STATED GOAL: How many lines in the listing below contain the word "width"? Reply with the number only.

DATA FOR THIS TASK:
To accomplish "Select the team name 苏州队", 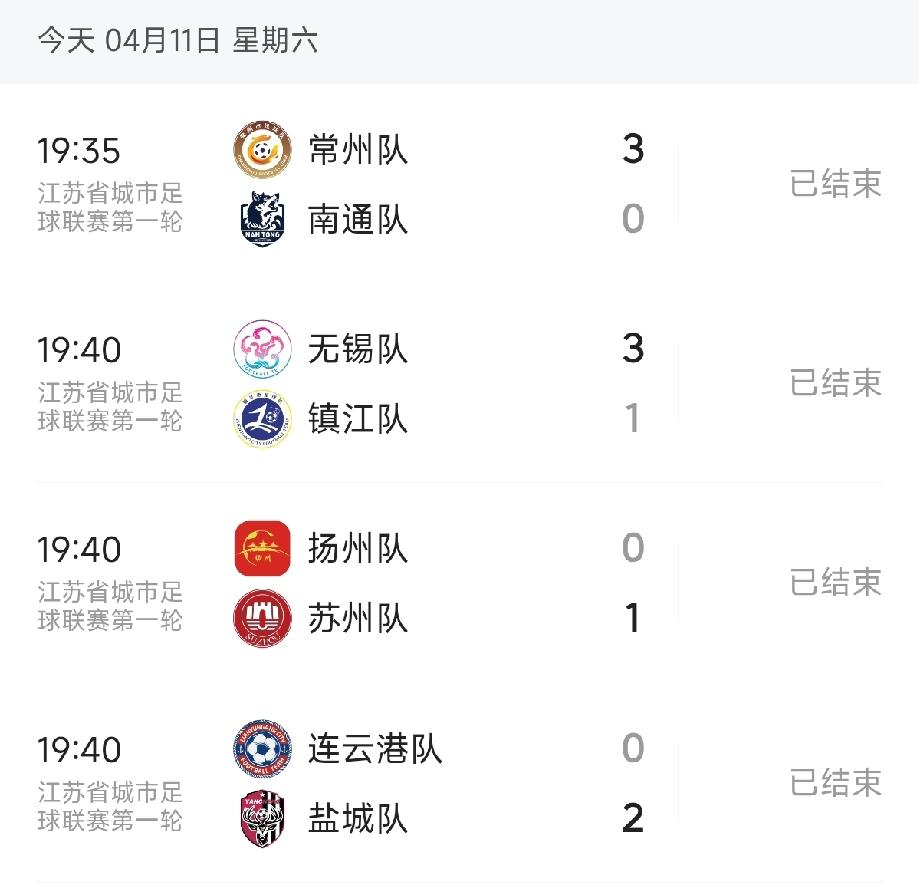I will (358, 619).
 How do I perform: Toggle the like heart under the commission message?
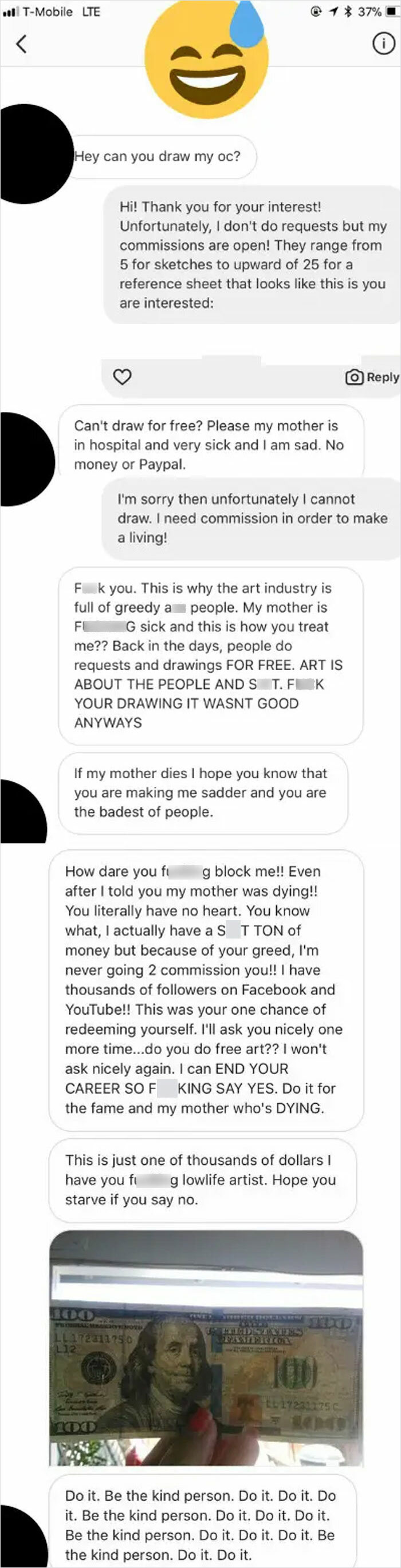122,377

==

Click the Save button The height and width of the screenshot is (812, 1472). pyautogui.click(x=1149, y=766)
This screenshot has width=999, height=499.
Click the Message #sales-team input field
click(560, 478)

...

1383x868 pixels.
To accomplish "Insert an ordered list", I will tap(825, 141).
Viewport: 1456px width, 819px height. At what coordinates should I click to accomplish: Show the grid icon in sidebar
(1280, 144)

COMPLETE RESPONSE: 3